Jules Cantini (1826–1916) was a French sculptor and philanthropist.

Biography

Early life
Jules Cantini was born on February 2, 1826, in Marseille, Bouches-du-Rhône, France. His father was Gaétan Cantini, an Italian mason, and his mother, Thérèse (Farci) Cantini.

Career

He was a sculptor. In 1903, he did a marble replica of Michelangelo's David, which can be seen near the Plages du Prado in Marseille.

Some of his work can be found in Roman Catholic churches in Marseille. He designed the high altar inside the Église Saint-Vincent-de-Paul. Additionally, he designed the altars in the Marseille Cathedral. He also designed the altar in the Église Sainte-Agathe des Camoins. In 1886, he designed a statue of Saint Peter for Notre-Dame de la Garde.

Moreover, he designed the fountain in the gardens of the Château Simone in Meyreuil.
_ _ _
Exercise goal:
Please state, using the passage on Jules Cantini, which sculpture he made in marble in 1903 and where it stands. The lines that follow aren't needed here.

Dataset content:
_ _ _
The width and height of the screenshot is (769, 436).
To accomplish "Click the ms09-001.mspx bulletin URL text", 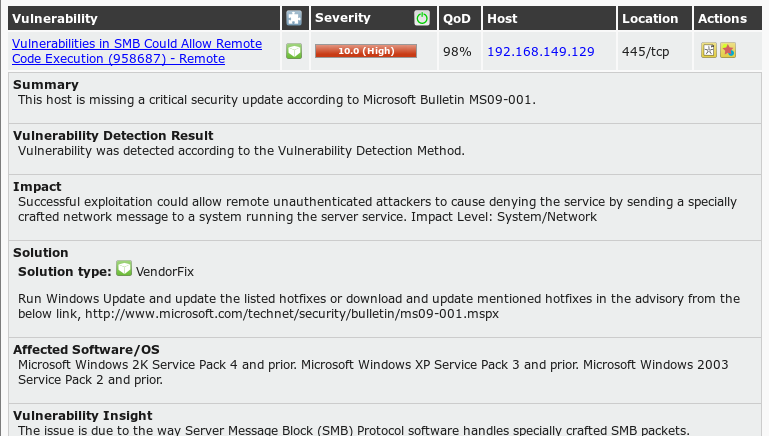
_ _ _
Output for this exercise:
He made a marble replica of Michelangelo's David, which stands near the Plages du Prado in Marseille.